Sun, 04/21/2013 - 1:52pm
Karen Dumas talks about what was, but doesn’t offer lessons or suggest how and why to change it. She wants people to use their votes wisely, but she doesn’t describe how. If the previous elected officials did so much harm why doesn’t she describe ways voters can select good candidates? She could share questions or criteria she uses when voting. I agree with what that Karen Dumas says and feels. I have seen how things have been squandered when people lose focus. Detroit like much of the State had shifted into an ‘I want’ from ‘what is needed’ mind set. Detroit was bigger, things seemed robust without risk, and politicians in Detroit, Lansing, Washington facilitated that shift for it benefited them and made it easier to get into power. I encourage Ms. Dumas to talk about the roles of the City, all cities; about public safety (not personal safety) such as fire and police services, about order of law such as zoning and building standards, infrastructure such as roads, accountability and how to do that. When a city or state or schools are in such dire straits they need to start by establishing and communicating what their purpose is, how their community will hold them accountable, they need to describe specifically what the results they will provide (how to measure if they are doing that), and they need to eliminate, transfer, or cooperate for those services they can’t do best with those doing it better, and they need to eliminate the things they give to individual people should be doing for themselves. If a parent can’t afford basic needs then they shouldn’t be giving money to a single child while the house for all the family is falling apart. The voters of Detroit, of all cities, need to value their vote and use it wisely, but people like Karen Dumas need to offer the tools people can use to make those wiser votes.
Jack McHugh
Mon, 04/22/2013 - 11:26am
"...a glaring example of what happens when citizen engagement and voter accountability are passive..." Indeed, but that passivity is largely a result, not a cause in itself. Specifically, it's a common product of one-party political systems. The American South for much of the 20th Century was an example. With no opposition party elections become not about real issues but personal differences between candidates, or pork, or anything except changing the often corrupt political status quo. Lack of citizen engagement is a rational response to such a system. Sometimes I have fantasies of something like a new Democratic Reform Party fielding candidates who could effectively challenge the inbred political machines and government employee unions that run most large cities.
Mark Grebner
Mon, 04/22/2013 - 3:15pm
I don't think the general point is entirely true. In 2005, I'm pretty sure Detroit voters deliberately CHOSE Kwame Kilpatrick over Freman Hendrix, in full awareness that Kwame was a corrupt thug, and Freman was planning to try to end the parties and put everybody to work rebuilding.
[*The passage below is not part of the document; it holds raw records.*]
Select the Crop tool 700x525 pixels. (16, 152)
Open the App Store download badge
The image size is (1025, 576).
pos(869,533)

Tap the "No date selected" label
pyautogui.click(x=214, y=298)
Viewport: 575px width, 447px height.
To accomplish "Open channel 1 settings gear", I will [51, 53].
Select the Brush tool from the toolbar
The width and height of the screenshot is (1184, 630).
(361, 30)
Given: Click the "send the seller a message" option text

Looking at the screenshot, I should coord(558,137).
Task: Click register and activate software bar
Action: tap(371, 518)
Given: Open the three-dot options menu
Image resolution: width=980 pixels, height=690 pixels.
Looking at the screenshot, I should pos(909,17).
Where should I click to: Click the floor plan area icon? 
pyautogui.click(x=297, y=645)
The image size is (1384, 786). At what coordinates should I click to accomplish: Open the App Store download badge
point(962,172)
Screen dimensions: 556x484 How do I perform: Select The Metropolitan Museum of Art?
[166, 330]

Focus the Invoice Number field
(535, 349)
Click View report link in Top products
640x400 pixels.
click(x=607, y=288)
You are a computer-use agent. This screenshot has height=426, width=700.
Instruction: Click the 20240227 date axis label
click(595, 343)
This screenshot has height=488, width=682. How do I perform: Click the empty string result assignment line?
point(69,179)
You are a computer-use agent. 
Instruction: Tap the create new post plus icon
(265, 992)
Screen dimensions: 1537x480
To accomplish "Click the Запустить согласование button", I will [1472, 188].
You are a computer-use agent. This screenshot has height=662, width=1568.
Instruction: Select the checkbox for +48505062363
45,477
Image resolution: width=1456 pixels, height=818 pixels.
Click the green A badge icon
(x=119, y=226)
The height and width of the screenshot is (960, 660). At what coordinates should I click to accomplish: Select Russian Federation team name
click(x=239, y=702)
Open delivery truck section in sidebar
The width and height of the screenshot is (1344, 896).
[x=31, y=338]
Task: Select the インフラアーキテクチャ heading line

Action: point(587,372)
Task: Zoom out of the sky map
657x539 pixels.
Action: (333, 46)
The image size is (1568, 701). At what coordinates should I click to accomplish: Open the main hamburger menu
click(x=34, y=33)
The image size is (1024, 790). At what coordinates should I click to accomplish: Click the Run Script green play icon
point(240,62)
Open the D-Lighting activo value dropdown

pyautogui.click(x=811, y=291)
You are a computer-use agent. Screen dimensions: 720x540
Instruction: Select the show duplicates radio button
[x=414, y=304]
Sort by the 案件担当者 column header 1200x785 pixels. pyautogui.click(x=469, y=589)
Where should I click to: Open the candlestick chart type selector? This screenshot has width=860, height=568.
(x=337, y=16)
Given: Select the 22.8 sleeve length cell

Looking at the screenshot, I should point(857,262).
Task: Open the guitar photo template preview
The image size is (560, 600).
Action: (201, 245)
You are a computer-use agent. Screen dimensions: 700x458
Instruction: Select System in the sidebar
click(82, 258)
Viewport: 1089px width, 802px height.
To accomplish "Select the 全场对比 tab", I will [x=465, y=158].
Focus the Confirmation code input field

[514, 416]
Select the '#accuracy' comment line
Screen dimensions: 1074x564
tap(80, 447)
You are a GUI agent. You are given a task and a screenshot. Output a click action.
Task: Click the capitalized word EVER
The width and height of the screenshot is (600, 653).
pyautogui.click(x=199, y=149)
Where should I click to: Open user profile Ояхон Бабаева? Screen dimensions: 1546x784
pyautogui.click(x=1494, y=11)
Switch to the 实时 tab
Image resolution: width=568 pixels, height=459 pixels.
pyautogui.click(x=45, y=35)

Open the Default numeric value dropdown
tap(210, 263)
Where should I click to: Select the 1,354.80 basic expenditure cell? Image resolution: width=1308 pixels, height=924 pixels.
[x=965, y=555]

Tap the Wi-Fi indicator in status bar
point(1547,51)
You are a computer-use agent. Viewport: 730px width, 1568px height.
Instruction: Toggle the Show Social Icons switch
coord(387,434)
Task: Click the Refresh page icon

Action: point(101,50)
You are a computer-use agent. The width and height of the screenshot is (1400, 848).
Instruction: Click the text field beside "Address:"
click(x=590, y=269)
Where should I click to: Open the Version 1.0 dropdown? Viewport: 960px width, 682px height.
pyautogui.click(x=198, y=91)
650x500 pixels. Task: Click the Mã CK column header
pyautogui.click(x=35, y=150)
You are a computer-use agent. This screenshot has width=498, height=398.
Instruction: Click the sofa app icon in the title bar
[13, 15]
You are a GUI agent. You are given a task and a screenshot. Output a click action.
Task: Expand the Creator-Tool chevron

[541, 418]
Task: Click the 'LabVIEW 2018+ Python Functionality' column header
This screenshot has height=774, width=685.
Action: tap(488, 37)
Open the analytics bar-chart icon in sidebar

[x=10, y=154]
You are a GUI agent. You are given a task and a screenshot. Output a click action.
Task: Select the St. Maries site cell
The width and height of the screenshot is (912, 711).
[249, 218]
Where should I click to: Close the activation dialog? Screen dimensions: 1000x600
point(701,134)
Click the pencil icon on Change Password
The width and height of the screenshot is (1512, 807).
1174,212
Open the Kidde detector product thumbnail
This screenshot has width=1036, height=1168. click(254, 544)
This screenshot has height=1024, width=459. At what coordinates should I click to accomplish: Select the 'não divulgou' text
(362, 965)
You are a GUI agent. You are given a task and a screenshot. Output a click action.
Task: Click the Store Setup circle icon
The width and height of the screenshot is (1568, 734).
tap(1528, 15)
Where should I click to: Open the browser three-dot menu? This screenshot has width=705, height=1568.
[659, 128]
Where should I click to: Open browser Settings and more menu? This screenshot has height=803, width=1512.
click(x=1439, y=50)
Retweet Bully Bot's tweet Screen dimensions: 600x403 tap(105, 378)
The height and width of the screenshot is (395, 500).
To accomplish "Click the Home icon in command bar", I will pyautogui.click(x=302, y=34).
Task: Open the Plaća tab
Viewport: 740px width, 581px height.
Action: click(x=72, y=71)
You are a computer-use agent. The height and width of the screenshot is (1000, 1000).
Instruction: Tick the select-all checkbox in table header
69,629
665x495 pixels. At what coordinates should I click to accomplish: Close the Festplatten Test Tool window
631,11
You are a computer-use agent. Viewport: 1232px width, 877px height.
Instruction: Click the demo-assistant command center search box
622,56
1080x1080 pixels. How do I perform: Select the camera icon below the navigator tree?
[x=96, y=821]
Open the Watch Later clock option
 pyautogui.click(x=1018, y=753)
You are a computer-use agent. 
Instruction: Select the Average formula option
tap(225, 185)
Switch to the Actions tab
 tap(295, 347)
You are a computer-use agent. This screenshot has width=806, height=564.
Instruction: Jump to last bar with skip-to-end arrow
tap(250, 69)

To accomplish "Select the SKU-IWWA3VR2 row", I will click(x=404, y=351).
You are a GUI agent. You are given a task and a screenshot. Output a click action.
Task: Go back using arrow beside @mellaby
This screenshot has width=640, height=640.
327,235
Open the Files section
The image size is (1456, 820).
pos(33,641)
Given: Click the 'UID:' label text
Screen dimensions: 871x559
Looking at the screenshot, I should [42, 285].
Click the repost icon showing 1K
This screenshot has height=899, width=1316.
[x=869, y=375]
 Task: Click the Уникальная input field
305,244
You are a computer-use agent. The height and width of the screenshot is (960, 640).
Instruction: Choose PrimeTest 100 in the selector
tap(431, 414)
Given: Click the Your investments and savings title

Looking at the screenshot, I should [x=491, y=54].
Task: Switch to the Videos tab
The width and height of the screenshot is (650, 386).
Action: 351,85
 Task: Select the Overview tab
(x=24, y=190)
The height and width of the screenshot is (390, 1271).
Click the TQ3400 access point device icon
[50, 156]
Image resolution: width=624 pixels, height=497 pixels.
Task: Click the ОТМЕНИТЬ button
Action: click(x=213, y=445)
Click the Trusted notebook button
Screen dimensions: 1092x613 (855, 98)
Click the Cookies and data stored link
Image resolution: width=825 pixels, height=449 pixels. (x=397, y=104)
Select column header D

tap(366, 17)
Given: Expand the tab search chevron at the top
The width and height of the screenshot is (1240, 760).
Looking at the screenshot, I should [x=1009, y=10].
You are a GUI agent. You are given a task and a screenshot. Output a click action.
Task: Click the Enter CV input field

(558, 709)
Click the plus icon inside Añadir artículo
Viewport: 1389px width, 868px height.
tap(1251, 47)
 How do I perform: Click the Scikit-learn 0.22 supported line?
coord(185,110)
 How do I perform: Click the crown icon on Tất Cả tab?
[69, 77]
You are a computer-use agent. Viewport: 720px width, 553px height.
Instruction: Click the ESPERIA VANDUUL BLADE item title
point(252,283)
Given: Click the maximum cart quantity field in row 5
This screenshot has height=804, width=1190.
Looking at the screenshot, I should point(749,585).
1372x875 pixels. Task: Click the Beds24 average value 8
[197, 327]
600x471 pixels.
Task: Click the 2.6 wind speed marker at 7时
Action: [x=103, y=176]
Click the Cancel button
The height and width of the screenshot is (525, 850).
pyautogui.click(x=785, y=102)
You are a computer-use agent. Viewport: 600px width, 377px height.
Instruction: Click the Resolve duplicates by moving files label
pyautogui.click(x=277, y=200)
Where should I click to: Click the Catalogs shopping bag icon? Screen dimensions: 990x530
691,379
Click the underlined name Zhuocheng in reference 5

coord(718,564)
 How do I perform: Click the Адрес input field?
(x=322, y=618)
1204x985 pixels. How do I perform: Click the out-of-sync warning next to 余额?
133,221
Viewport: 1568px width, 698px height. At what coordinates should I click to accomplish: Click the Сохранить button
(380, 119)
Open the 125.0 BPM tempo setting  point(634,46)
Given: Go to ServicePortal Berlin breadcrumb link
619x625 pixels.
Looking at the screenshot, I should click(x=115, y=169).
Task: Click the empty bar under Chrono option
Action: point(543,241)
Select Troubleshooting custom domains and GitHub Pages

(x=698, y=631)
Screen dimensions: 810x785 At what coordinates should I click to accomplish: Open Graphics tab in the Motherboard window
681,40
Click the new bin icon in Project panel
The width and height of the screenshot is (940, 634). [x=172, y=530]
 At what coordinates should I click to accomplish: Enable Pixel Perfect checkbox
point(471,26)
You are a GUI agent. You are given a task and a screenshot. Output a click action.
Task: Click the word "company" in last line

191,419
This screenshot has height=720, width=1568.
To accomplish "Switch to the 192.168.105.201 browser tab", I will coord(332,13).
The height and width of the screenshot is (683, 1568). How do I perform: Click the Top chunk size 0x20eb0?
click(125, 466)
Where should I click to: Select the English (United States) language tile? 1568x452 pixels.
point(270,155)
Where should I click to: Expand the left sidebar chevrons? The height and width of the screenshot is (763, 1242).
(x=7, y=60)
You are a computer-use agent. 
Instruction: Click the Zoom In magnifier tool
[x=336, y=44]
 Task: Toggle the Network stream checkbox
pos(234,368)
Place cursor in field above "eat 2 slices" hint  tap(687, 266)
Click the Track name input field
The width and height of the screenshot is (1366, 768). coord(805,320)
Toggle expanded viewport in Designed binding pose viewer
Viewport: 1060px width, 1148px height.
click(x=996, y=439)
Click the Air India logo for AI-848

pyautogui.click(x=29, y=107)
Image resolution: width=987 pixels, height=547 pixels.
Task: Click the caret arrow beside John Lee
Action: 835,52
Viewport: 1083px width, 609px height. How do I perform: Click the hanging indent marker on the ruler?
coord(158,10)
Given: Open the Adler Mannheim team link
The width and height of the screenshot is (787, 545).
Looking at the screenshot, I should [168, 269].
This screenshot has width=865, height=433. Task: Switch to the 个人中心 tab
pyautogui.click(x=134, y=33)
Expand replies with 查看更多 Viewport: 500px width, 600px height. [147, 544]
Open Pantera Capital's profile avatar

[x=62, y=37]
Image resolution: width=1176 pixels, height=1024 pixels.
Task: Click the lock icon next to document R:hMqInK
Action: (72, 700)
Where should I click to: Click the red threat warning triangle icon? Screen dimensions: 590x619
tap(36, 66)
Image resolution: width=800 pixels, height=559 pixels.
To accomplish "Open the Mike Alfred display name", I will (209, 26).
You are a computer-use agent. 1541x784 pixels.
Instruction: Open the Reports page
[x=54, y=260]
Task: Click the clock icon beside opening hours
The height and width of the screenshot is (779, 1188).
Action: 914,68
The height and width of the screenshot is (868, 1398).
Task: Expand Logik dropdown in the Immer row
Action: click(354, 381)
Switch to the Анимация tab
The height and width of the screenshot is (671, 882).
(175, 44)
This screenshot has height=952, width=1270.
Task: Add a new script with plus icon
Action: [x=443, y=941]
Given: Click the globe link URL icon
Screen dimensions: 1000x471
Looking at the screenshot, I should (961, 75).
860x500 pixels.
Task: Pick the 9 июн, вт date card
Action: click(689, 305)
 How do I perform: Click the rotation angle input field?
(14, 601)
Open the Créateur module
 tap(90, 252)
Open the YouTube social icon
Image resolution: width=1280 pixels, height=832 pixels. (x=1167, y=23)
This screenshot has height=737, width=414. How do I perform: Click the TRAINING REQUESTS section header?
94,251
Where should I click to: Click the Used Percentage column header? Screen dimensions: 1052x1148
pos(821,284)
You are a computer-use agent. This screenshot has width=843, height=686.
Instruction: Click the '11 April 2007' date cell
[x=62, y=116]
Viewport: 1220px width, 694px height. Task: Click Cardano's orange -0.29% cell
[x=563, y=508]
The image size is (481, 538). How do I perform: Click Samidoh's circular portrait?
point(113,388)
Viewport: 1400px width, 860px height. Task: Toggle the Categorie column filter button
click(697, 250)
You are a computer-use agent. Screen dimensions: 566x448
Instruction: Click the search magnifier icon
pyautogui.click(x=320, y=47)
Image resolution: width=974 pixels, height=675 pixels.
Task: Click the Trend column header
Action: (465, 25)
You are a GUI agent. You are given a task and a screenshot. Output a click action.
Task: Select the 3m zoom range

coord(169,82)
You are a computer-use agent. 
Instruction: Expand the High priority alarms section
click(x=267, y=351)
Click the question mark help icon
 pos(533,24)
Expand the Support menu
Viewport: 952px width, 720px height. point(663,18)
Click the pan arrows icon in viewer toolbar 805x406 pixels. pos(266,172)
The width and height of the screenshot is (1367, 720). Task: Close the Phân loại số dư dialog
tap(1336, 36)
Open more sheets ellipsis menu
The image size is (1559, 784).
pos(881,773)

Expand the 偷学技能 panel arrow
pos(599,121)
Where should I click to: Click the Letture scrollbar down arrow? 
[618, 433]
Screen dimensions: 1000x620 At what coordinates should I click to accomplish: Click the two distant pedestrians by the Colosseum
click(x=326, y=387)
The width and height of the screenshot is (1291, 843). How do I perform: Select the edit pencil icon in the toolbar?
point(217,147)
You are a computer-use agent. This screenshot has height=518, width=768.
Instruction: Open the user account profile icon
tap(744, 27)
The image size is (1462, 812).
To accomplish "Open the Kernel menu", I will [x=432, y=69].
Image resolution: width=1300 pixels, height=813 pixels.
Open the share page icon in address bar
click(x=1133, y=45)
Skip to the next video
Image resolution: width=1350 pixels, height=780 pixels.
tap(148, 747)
All the polls reported the voters said they supported Freman. The secret ballot had a completely different tally.
Mon, 04/22/2013 - 6:55pm
The problem is, many of us see voting as a 'right', moreso than what it really is and that is a 'privilege!' Just like driving. Everyone has a 'right' to drive. But that can be overruled when a person gives evidence that they are incapable of driving safely, and present a danger to themselves and others. With a functional illiteracy rate of slightly over 50 percent, Detroit has proven, it is incapable of making decisions, that not only help it, but, the state. The state is the landlord, and Detroiters are the tenants. If the tenants, keep doing things that destroy the house [Detroit], then the landlord has to step in. It is just that simple.
Edwin Lord
Sun, 04/28/2013 - 8:27am
For Detroit to have any type of futre, a plan has to be devised in obtaning addiitional tax revenue. Six million for reveue collection, is not a substantial amount for the size of popultation. Where was the tax policy for the citizens?